Skog, O. J. (2000). Addicts' choice. Addiction, 95(9), 1309-1314.
A New Vision for Counseling
Article Summary
Kimberly Smith
In the article, “A New Vision for Counseling” William Glasser explains choice theory that he added to Reality Therapy that does not include the use of any type of drugs (Glasser, 2004). Glasser’s Choice Theory can be explained as the belief that there is “no valid research to confirm the fact that there is pathology in your brain or brain chemistry” (Glasser, 2004, pg. 339). Glasser surmised that the symptoms an individual was encountering were not caused by a brain pathology (Glasser, 2004). He explained that because there is no brain pathology linked to symptoms, there is no need for medications that are possibly mind-altering and potentially harmful (Glasser, 2004).
The article addresses that the client can be taught to be mentally healthy without medications by implementing this new idea of, Choice Theory, the client improving his or her own mental health (Glasser, 2004). “A New Vision for Counseling” (Glasser, 2004) addresses the use of coercion and external control in relationships (Glasser, 2004). Choice theory provides an alternative perspective (Glasser, 2004).
An illustration of Choice Theory is that of a phone ringing. When a phone rings, we answer it. Not because we have to but because it is a choice. In other words, “We choose what we do or what we do not do” (Glasser, 2004, pg. 340). Glasser (2004) advocates for replacing external control with Choice Theory. He further explains that all living creatures are driven by basic needs: survival, love and belonging, freedom, and fun (Glasser, 2004). Glasser states that human beings are the only creatures who have a fifth need: power (Glasser, 2004). It is through this need for power that external control is developed (Glasser, 2004). Mental health can then be developed through replacing external control with choice theory (Glasser, 2004).
Glasser also explains that clients are diagnosed by psychiatrists because they cannot conceive that individuals can behave as they do without pathology in their brains (2004). He continues to explain that when working with a client, a counselor, implementing Choice Theory, can teach that there are two kinds of pleasure (Glasser, 2004). One pleasure is being with others, and the other is being without others (Glasser, 2004). Glasser explains that the pleasure obtained without others is addiction (2004). “Drugs and gambling are the most common, but no addiction is mentally healthy” (Glasser, 2004, pg. 341).

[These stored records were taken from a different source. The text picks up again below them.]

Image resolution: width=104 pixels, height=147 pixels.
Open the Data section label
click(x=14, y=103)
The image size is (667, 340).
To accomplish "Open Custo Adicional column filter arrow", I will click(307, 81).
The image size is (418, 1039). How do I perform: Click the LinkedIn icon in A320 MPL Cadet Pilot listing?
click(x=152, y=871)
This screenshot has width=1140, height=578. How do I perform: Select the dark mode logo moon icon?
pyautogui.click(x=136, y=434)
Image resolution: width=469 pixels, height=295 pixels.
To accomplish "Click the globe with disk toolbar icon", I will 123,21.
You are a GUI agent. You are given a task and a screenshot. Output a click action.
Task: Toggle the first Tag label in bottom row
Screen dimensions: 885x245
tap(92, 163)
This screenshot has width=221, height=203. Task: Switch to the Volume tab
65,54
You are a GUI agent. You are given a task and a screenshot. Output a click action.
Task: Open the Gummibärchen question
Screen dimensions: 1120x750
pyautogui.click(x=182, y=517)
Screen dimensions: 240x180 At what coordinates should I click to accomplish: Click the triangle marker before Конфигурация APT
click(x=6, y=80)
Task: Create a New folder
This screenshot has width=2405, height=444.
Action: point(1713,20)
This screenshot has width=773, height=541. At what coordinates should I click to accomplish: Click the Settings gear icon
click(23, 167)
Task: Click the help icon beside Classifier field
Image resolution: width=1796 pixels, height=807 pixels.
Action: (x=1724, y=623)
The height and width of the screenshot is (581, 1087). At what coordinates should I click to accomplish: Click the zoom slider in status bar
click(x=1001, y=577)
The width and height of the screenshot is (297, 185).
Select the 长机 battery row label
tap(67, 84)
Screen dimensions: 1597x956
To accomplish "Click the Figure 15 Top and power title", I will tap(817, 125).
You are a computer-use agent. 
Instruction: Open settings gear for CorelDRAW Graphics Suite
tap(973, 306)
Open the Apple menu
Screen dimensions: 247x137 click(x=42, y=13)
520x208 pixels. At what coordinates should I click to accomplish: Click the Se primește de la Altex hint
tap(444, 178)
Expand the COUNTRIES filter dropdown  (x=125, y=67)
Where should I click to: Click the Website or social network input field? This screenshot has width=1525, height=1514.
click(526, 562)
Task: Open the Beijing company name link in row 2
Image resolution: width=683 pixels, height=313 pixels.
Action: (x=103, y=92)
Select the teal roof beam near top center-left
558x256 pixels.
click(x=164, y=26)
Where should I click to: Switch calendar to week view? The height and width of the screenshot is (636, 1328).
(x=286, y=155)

In regards to counseling, Glasser states that the professional must develop the skill to form a positive, strong rapport with clients (2004). He explains that individuals must implement Choice Theory in therapy to advance through any mental health issue, including addiction (Glasser, 2004). From the article, Glasser would have it appear as if having a mental health issue is a choice, and this choice can be overcome by persistence and willingness not to use drugs or pharmaceuticals (2004).
References
Glasser, W. (2004). A new vision for counseling. The Family Journal, 12(4), 339-341.